▶ Exercise prompt:
Retype the rows exactly, from the first line through the line containing "(x=33, y=40)", with both ends included.

▶ Records shown:
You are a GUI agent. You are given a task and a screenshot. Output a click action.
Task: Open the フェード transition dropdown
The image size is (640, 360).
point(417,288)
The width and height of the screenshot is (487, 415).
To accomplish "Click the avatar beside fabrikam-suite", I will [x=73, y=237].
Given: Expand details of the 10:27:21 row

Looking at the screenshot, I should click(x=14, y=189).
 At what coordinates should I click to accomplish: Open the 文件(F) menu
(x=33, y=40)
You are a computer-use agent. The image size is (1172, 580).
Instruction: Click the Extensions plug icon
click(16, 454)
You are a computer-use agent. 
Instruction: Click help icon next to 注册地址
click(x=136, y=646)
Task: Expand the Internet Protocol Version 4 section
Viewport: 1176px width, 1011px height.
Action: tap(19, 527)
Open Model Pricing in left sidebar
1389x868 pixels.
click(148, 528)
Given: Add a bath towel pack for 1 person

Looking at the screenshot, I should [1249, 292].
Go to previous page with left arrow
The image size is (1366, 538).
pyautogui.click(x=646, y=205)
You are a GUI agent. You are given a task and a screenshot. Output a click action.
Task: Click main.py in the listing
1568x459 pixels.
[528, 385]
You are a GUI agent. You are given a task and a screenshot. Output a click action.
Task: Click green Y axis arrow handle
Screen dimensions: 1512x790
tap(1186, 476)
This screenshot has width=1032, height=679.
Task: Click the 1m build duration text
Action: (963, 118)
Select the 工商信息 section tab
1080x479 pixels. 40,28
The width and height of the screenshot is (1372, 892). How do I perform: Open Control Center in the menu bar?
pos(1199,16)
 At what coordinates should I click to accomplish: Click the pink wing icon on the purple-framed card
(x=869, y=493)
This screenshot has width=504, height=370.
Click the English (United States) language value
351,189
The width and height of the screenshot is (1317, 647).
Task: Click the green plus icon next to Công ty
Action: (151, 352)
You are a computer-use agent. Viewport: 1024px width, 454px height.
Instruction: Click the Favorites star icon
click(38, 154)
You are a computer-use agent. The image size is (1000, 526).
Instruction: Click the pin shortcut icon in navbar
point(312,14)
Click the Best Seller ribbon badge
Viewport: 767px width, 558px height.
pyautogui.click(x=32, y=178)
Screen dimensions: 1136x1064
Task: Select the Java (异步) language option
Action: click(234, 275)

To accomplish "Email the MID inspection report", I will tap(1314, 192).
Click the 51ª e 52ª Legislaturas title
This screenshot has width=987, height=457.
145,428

▶ Full solution:
You are a GUI agent. You are given a task and a screenshot. Output a click action.
Task: Open the フェード transition dropdown
The image size is (640, 360).
point(417,288)
The width and height of the screenshot is (487, 415).
To accomplish "Click the avatar beside fabrikam-suite", I will [x=73, y=237].
Given: Expand details of the 10:27:21 row

Looking at the screenshot, I should click(x=14, y=189).
 At what coordinates should I click to accomplish: Open the 文件(F) menu
(x=33, y=40)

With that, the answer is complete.